TASK TO CARRY OUT:
Copy the listing below word for word, from its first line through the line containing "(722, 250).", and nothing past that line.

DATA FOR THIS EXERCISE:
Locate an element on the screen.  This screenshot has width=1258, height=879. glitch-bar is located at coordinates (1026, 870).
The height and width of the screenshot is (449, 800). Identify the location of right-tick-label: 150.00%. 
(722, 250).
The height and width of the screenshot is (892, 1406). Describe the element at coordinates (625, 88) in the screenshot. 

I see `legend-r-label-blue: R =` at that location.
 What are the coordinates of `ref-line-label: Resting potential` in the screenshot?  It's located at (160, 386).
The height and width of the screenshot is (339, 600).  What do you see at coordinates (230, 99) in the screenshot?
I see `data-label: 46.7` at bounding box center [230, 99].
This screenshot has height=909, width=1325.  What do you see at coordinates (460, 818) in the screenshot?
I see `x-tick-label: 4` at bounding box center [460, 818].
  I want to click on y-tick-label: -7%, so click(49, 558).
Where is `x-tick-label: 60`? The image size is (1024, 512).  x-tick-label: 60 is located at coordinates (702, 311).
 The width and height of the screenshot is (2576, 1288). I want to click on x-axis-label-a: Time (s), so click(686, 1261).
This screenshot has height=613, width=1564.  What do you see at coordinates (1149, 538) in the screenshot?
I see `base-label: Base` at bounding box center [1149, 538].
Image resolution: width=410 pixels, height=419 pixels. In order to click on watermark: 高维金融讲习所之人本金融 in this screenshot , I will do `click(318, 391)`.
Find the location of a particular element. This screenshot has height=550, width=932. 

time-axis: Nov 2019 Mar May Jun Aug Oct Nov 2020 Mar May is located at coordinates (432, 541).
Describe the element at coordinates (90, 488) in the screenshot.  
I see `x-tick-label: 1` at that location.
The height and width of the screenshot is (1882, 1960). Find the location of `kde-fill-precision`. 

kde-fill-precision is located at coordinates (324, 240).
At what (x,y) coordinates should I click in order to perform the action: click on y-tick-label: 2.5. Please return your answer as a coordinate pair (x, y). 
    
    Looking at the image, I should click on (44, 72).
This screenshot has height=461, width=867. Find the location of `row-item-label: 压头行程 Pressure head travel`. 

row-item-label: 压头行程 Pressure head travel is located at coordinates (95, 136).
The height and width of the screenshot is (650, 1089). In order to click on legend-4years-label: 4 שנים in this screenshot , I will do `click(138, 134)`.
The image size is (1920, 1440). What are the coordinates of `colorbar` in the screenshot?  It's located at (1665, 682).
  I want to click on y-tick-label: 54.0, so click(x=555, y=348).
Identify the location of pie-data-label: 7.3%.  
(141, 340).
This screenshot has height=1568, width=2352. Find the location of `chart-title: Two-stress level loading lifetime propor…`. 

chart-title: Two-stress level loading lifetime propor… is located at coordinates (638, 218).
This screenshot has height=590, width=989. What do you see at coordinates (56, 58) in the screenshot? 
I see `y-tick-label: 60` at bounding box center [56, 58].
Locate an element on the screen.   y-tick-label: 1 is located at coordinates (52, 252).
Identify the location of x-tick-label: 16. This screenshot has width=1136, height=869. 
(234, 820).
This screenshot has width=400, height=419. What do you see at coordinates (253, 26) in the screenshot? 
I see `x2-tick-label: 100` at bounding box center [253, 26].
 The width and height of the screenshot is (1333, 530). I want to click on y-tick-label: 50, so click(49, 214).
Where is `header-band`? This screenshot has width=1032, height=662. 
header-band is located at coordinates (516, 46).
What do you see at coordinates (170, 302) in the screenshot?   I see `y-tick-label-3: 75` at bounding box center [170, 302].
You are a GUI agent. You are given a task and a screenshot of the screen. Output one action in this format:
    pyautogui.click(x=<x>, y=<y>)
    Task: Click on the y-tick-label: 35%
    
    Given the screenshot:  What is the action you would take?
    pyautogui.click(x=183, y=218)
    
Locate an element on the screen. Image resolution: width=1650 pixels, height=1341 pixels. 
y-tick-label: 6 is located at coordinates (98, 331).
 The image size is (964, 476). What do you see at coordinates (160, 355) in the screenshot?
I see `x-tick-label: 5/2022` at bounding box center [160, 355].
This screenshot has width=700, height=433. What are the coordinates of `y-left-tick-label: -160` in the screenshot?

TASK ANSWER:
Locate an element on the screen.  This screenshot has width=1258, height=879. glitch-bar is located at coordinates (1026, 870).
The height and width of the screenshot is (449, 800). Identify the location of right-tick-label: 150.00%. 
(722, 250).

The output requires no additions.